# Oddness with breeder



## Maeg8 (Apr 28, 2011)

So, I reserved a lovely champagne hedgehog weeks ago, did my research, spent lots of time getting what I needed. I was going to get my hedgehog on Monday, when the breeder contacts me saying that she doesn't want to give me my hedgehog because she's unfriendly. She said she had other females that are ready in a few weeks that she could give me. So, I'm really ticked. I generally like it when I pay a deposit and was contacted last week about picking her up to arrange a time, that I can actually get what I was promised. I checked the ad that she posted on kijiji and noticed that the female that I had was the only non-salt and pepper hedgehog there and that she mentioned that she was expecting other albinos and champagnes. I mention this because I think that this may be the real reason, that she decided to holdback the hedgehog that I wanted because of this. I mean, if socialization was a problem, why didn't she mention this last week? I wish I had contacted a more reputable breeder. What should I do? Cancel with her and count the deposit as a loss and go with a better breeder or just hold on?


----------



## susanaproenca (Aug 14, 2010)

If you made a deposit on that specific baby and she doesn't want to sell you that baby, you should be able to get your deposit back. No?


----------



## Maeg8 (Apr 28, 2011)

Probably. But should I just go with her offer or go for someone else?


----------



## LarryT (May 12, 2009)

Sounds sketchy to me,I think I would look elsewhere.


----------



## susanaproenca (Aug 14, 2010)

LarryT said:


> Sounds sketchy to me,I think I would look elsewhere.


I agree with Larry.


----------



## Maeg8 (Apr 28, 2011)

Yeah, sounds like the best idea. Wasn't the greatest place anyways, had a lot of nasty dogs. My son's phobic and I'm a full time mom. I'd really rather not go back. Is there some way I can discreetly red flag this person?


----------



## Nancy (Aug 22, 2008)

Socialization may indeed be the problem and may not have been last week. These babies go through many little stages and can be wonderful one day and grumpy the next. Perhaps baby was grumpy last week and she hoped she would be out of it, or perhaps she just started being grumpy. If this is the case, for her to not want to sell you a grumpy one, shows she wants you to be happy. 

What I suggest is ask if you can meet the baby and make your own decision. If she says no, then something is fishy. 
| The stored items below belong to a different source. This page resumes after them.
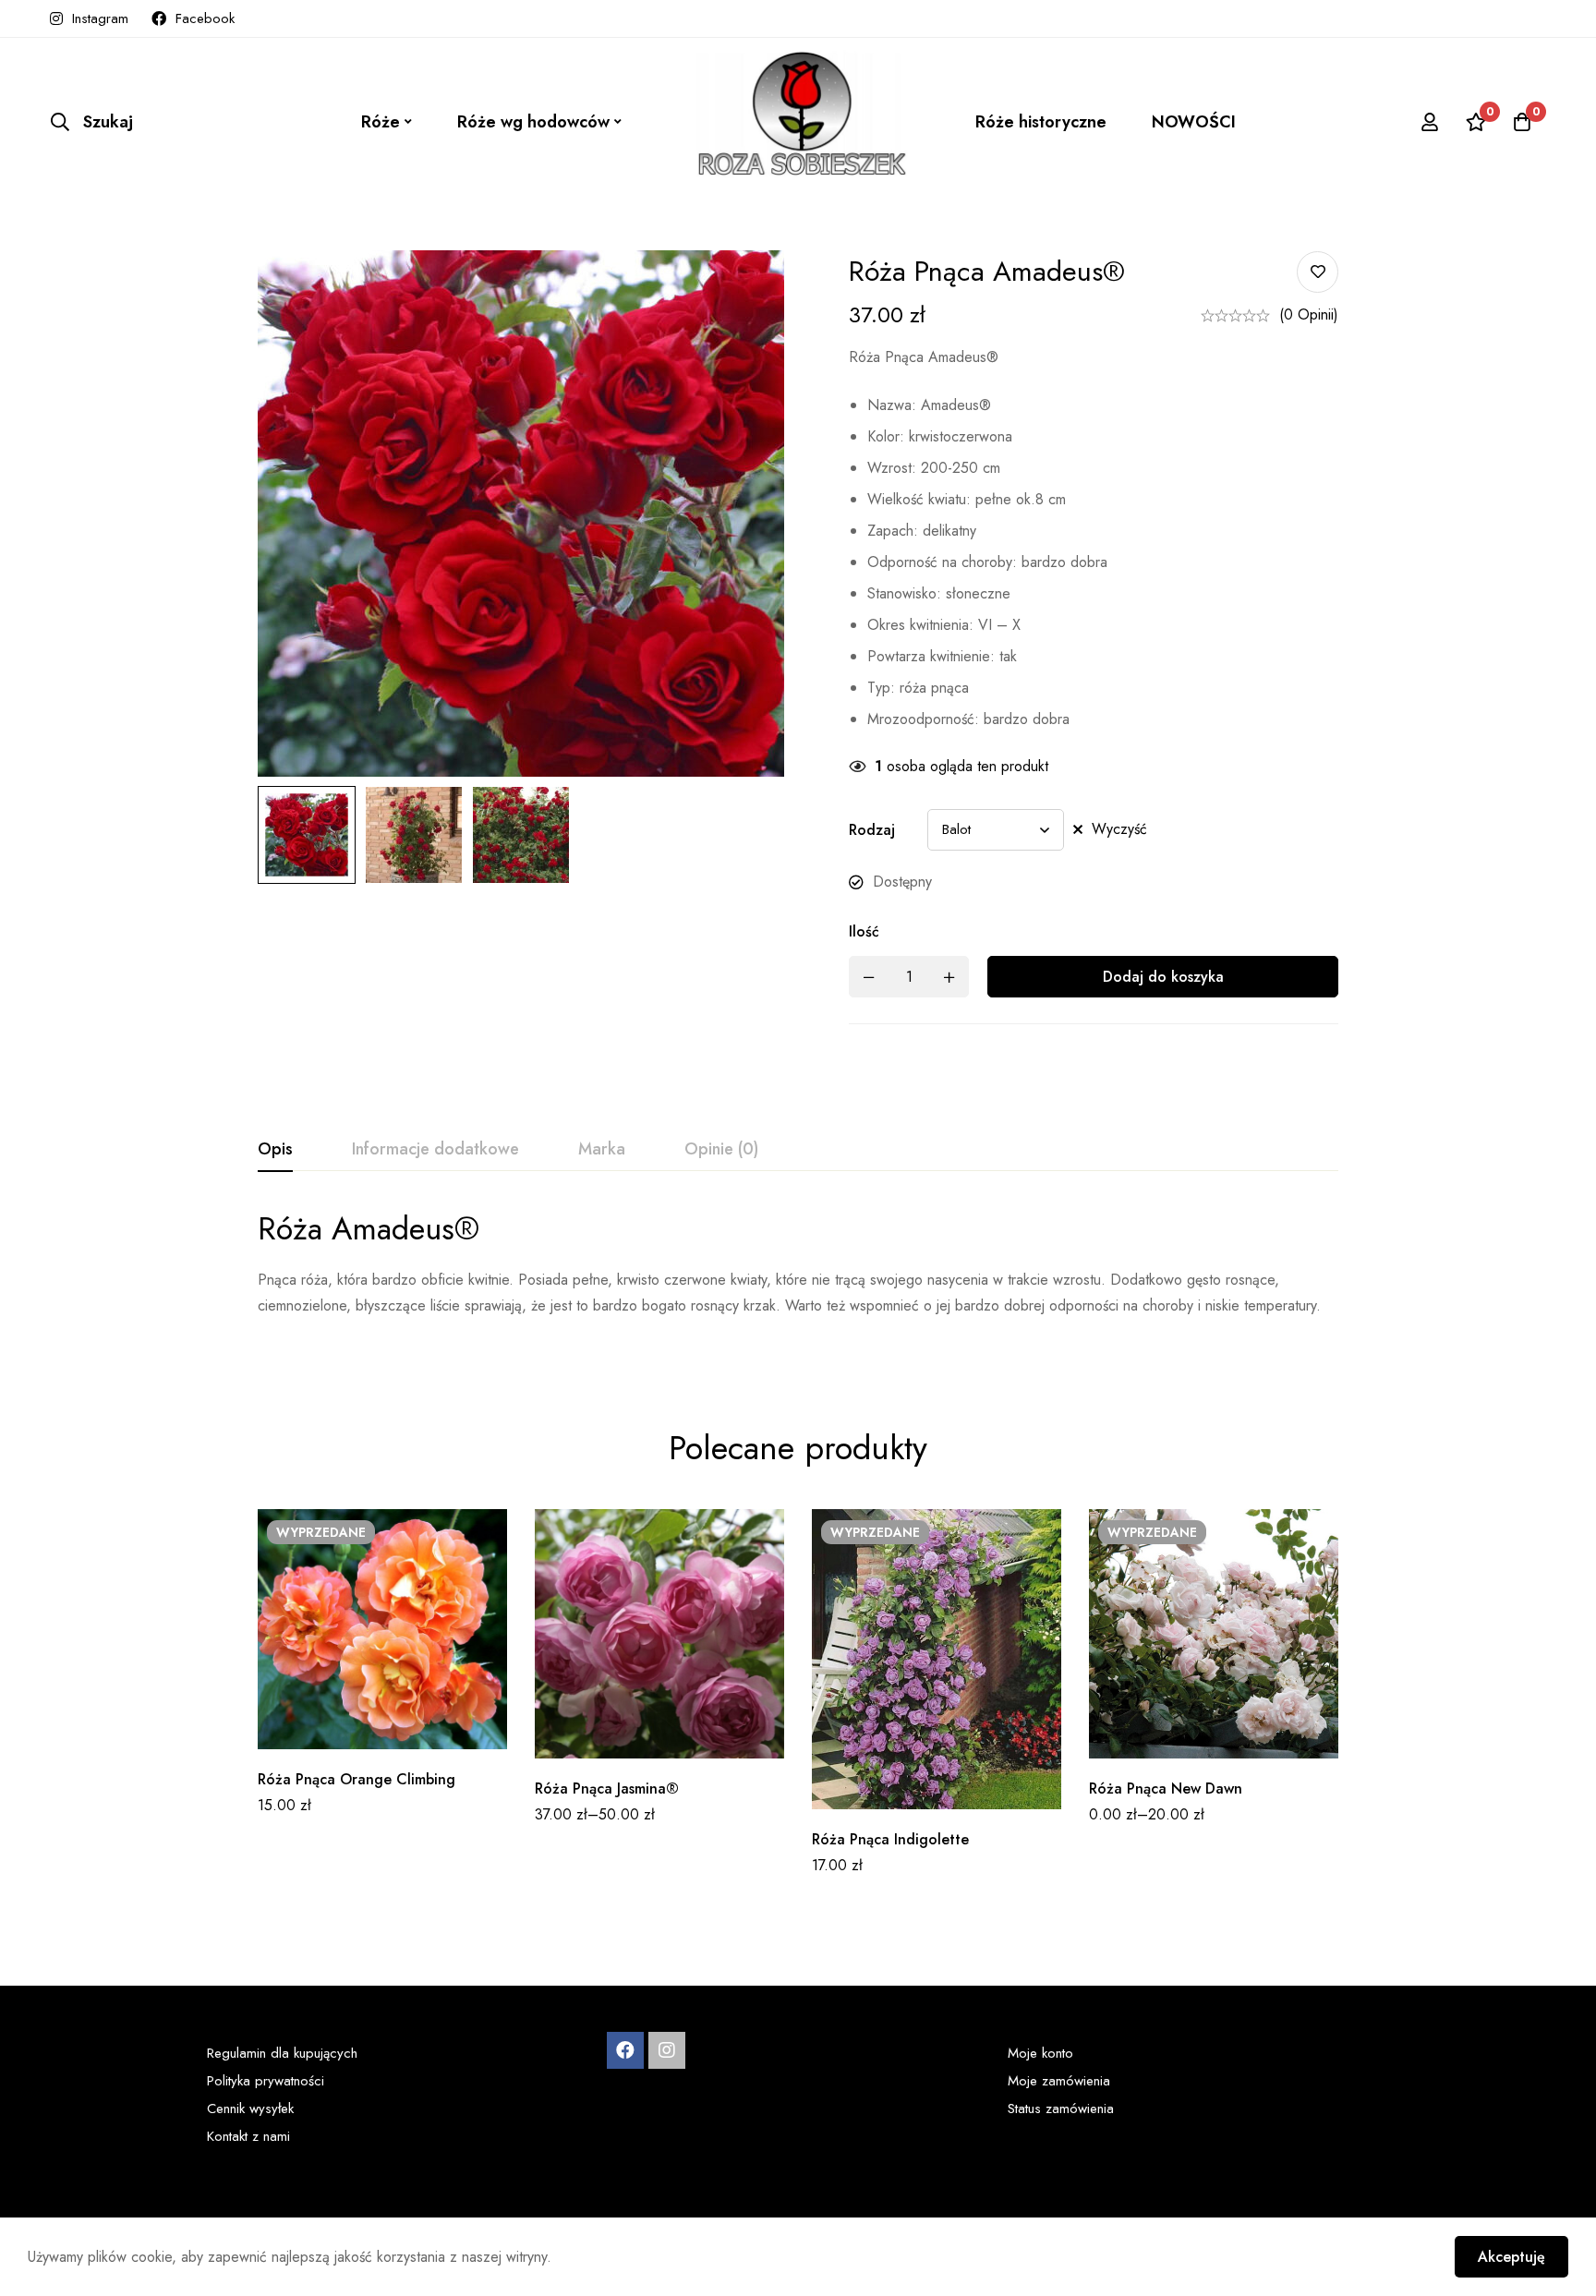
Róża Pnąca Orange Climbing (356, 1779)
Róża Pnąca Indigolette (890, 1839)
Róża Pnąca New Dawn (1165, 1788)
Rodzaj (872, 829)
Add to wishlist (1317, 272)
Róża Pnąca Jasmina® (607, 1788)
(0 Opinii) (1308, 314)
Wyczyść (1119, 829)
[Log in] (1430, 122)
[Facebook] (625, 2050)
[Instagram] (666, 2050)
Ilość (864, 931)
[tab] (275, 1150)
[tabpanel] (798, 1274)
Would you pm me who this is.


----------



## Nnyletak (May 13, 2011)

Maeg8, I read and PMed you about your other post before I saw this one... please let me know if the one I first mentioned is this one you have had a problem with.


----------



## Maeg8 (Apr 28, 2011)

So, I requested my money back and was told that my deposit was non refundable and that 'if I had a problem with it, I could call her mom'. I had no idea I was dealing with the daughter or son that I had met on my trip up there last time. So, I'm now getting no hedgehog from them, nor am I getting my money back. Buyer beware, don't buy hedgehogs from a woman named Kristen in Melbourne, Ontario.


----------



## Nancy (Aug 22, 2008)

She was the one who defaulted on the agreement. You should be either getting the baby you chose or your money back. Tell her you will see her in small claims court.


----------



## Kalandra (Aug 25, 2008)

Gee, what a scam. Take people's money, then turn around and say, sorry the baby is not social and I cannot adopt it out oh and the money is non-refundable. Yeh I'd threaten small claims court too. Be firm and get your money back.


----------



## ReginasMommy (Apr 13, 2011)

I agree with Nancy. If this woman promised you a specific baby you should get that one, or get your money back. Do you have any email correspondences or a paper trail (like did you put your deposit through PayPal)? Because if you do, it would be easier if you have to involve the authorities. You may be uncomfortable with threatening legal action, but just the thought of going to court might make her come to her senses and return your down payment. Also, this woman is practicing bad business and you don't know how many other people she may have swindled out of money, or how many she might in the future if her bad practices go without consequences.


----------



## shetlandlover (May 13, 2011)

How much deposit did you leave? By rights because she went back on the agreement she should return your deposit. However with dogs you can tell the breeder you will take them to a small claims court for the deposit as its a big deposit (£100's) I am not sure if a hedgehog deposit would be worth the court. If you get what I mean....


----------



## LarryT (May 12, 2009)

If you made the deposit through paypal file a claim and you will win.


----------



## Puffers315 (Apr 19, 2010)

Two words...Judge Judy.


----------



## pooka dotted (Jan 5, 2011)

I took law class awhile ago so i'm kinda rusty so correct me if I'm wrong. But because SHE went back on the agreement it is not your wrong doing in the least and therefore should return your money because nothing had happened to the baby. It was simply her matter of opinion, and nothing more that stopped you from getting the baby. If she continued to do this to others, she would have a lot of money and not have to breed and sell as many babies which makes it an ill practice. She can also be charged with fraud, if it has occurred more than once, and have her animals taken away which might be a good thing if her house had many unruly dogs. Plus you would protect people in the future from doing business with her and letting her get away with something if it goes a lot deeper than just this one instance.


----------



## Maeg8 (Apr 28, 2011)

Yeah, I thought about small claims, too. And then her mother emailed me and mentioned that her daughter hadn't heard her right on a few things. I called her and she offered my deposit or to hold the baby for me. So, I guess I'm getting two hedgehogs. Well, in a few weeks, so as not to break the bank. Not really my intention, but I've got the space and stuff for them both, so why not?


----------



## Aleksia (Apr 15, 2011)

Good to know that it's working out for you, then, because that sounded like a really crappy situation. 
I was going to post to say that I agree that she would be in the wrong and would definitely owe you your deposit back. And sometimes being firm with someone about something and letting them know that you know they're wrong will persuade them to do what they should. Let alone even mentioning legal consequences. Sometimes mentioning legal consequences is all that will work, even. It's sad that that's necessary sometimes.
But anyway, good that it went alright in the end.
And good luck with your new hedgies.


----------